◆ Exercises
(a) According to the HDF5 dataset excerpt, what does the compression rely on?
(b) Summarize the HDF5 dataset excerpt in two sentences.
(c) Transcribe the part of the HDF5 dataset excerpt that opens with the words "A value 9 indicating" and closes with "none at all.".

◆ Passage shown
* BEGIN *

Multiple datasets inside a single hdf5 file are allowed.
*/
CV_WRAP virtual void dscreate( const int rows, const int cols, const int type,
const String& dslabel, const int compresslevel, const int* dims_chunks ) const = 0;
/* @overload */
CV_WRAP virtual void dscreate( const int n_dims, const int* sizes, const int type,
const String& dslabel ) const = 0;
/* @overload */
CV_WRAP virtual void dscreate( const int n_dims, const int* sizes, const int type,
const String& dslabel, const int compresslevel ) const = 0;
/* @overload */
CV_WRAP virtual void dscreate( const vector<int>& sizes, const int type,
const String& dslabel, const int compresslevel = HDF5::H5_NONE,
const vector<int>& dims_chunks = vector<int>() ) const = 0;
/** @brief Create and allocate storage for n-dimensional dataset, single or multichannel type.
@param n_dims declare number of dimensions
@param sizes array containing sizes for each dimensions
@param type type to be used, e.g., CV_8UC3, CV_32FC1, etc.
@param dslabel specify the hdf5 dataset label. Existing dataset label will cause an error.
@param compresslevel specify the compression level 0-9 to be used, H5_NONE is the default value and means no compression.
The value 0 also means no compression.
A value 9 indicating the best compression ration. Note
that a higher compression level indicates a higher computational cost. It relies
on GNU gzip for compression.
@param dims_chunks each array member specifies chunking sizes to be used for block I/O,
by default NULL means none at all.
@note If the dataset already exists, an exception will be thrown. Existence of the dataset can be checked
using hlexists().
- See example below that creates a 6 dimensional storage space:
@code{.cpp}
// open / autocreate hdf5 file
cv::Ptr<cv::hdf::HDF5> h5io = cv::hdf::open( "mytest.h5" );
// create space for 6 dimensional CV_64FC2 matrix
if ( ! h5io->hlexists( "nddata" ) )
int n_dims = 5;
int dsdims[n_dims] = { 100, 100, 20, 10, 5, 5 };
h5io->dscreate( n_dims, sizes, CV_64FC2, "nddata" );
else
printf("DS already created, skipping\n" );
// release
h5io->close();
@endcode
@note Activating compression requires internal chunking. Chunking can significantly improve access
speed both at read and write time, especially for windowed access logic that shifts offset inside dataset.

* END *

◆ Data shown
* BEGIN *

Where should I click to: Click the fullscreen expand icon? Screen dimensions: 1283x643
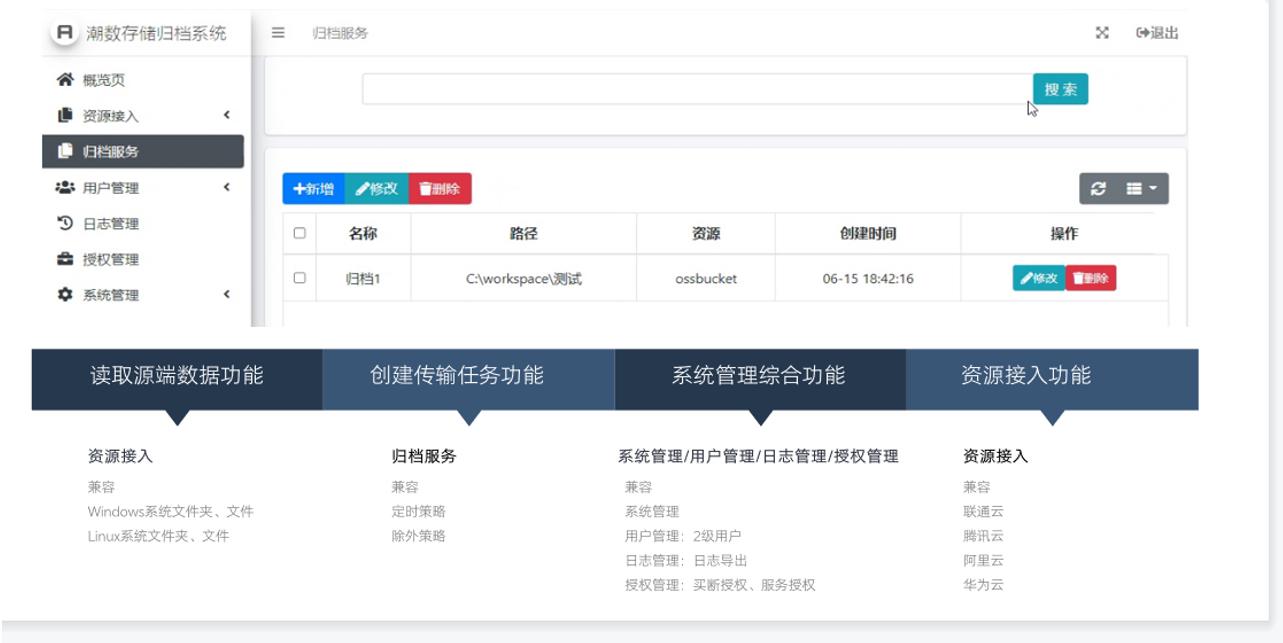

* END *

◆ Answers in order
(a) It relies on GNU gzip for compression.

(b) The excerpt declares several overloads of dscreate, which creates and allocates storage for a single or multichannel n-dimensional dataset and takes settings for dimensions, sizes, type, dataset label, compression level from 0 to 9, and chunking sizes. An exception is thrown if the dataset already exists, which can be checked with hlexists(), and activating compression requires internal chunking, which can significantly improve read and write access speed.

(c)
A value 9 indicating the best compression ration. Note
that a higher compression level indicates a higher computational cost. It relies
on GNU gzip for compression.
@param dims_chunks each array member specifies chunking sizes to be used for block I/O,
by default NULL means none at all.